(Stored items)
-- Opening Marker --

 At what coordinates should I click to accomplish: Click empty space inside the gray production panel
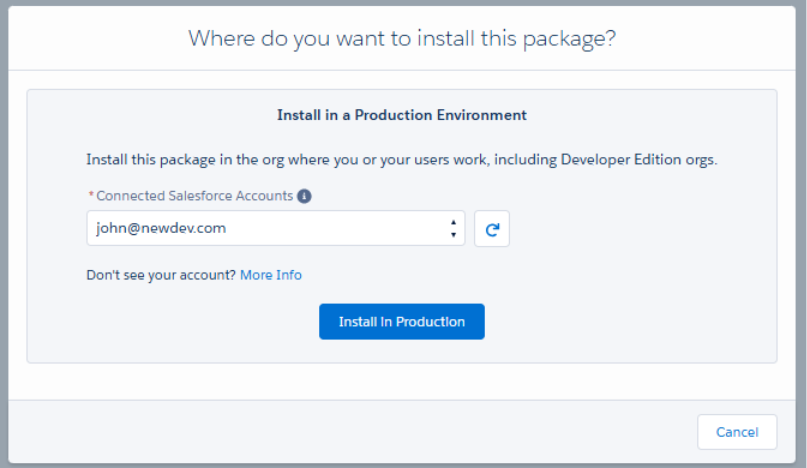tap(640, 300)
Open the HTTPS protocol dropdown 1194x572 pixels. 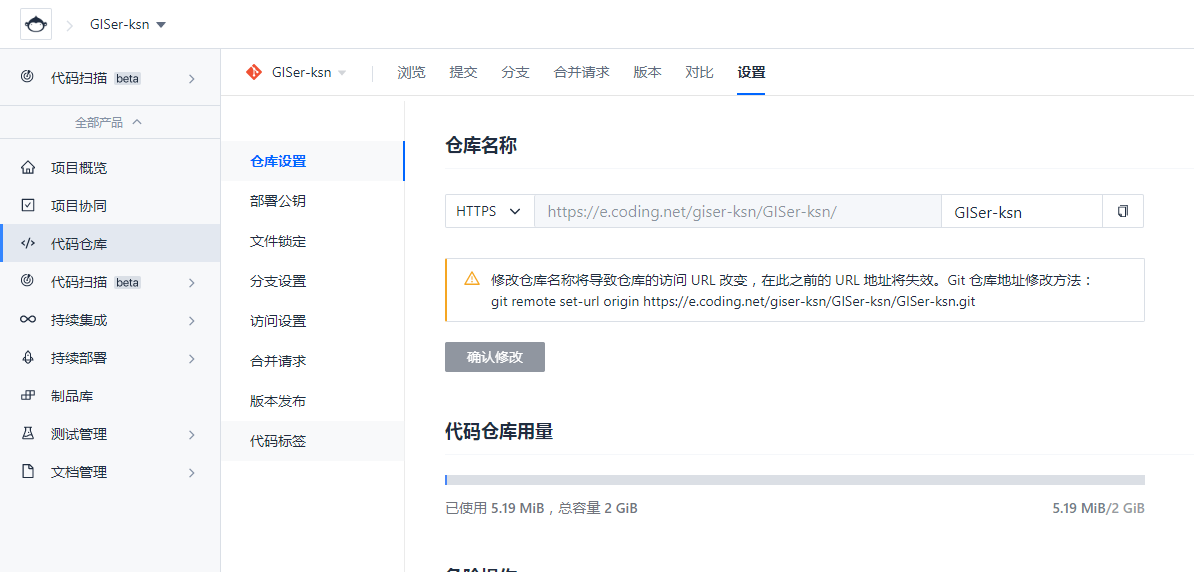(489, 212)
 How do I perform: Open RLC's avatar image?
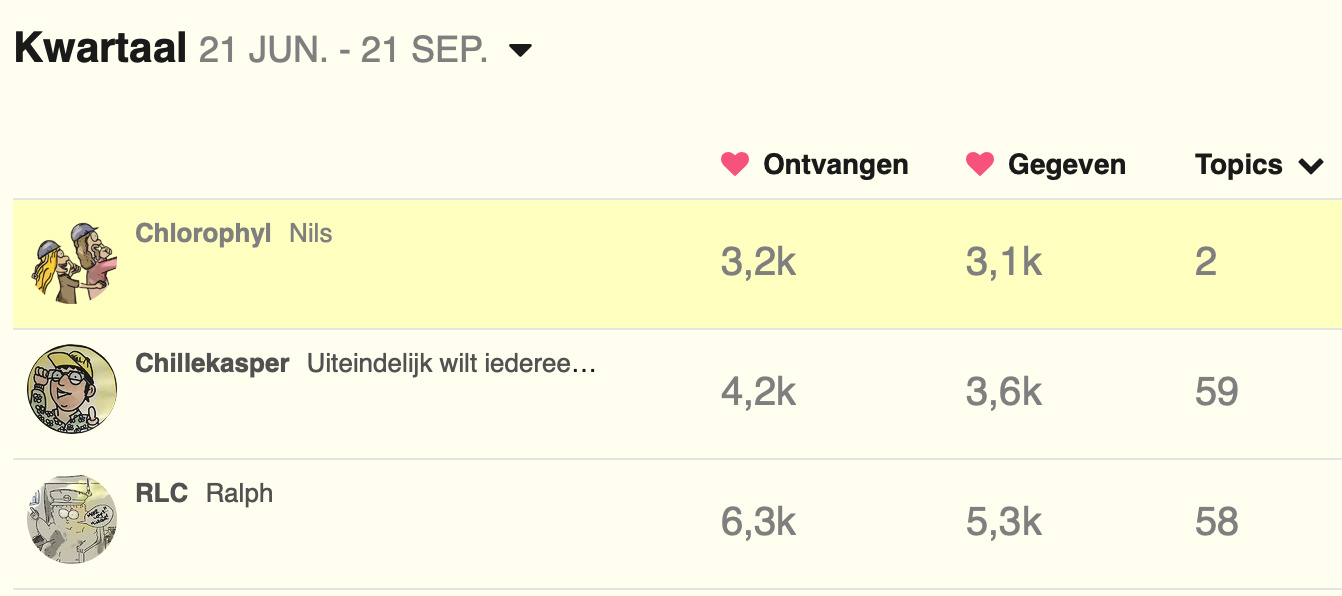(72, 520)
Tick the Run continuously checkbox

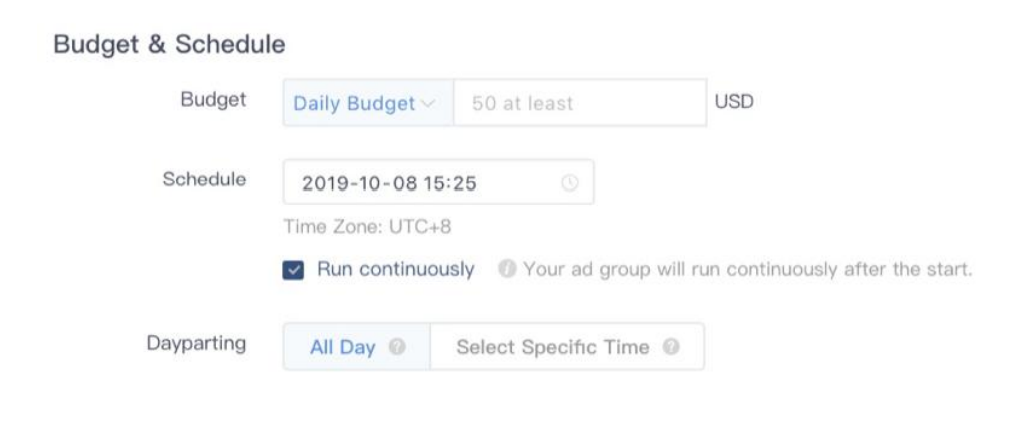(x=293, y=270)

-- Closing Marker --

BRIEF
Exclude the pictures and write out exactly the lines from the one holding "How do I perform: Open RLC's avatar image?" through the end of the entries, inclusive, and only those.

REPLY TO THE TASK
 How do I perform: Open RLC's avatar image?
(72, 520)
Tick the Run continuously checkbox

(x=293, y=270)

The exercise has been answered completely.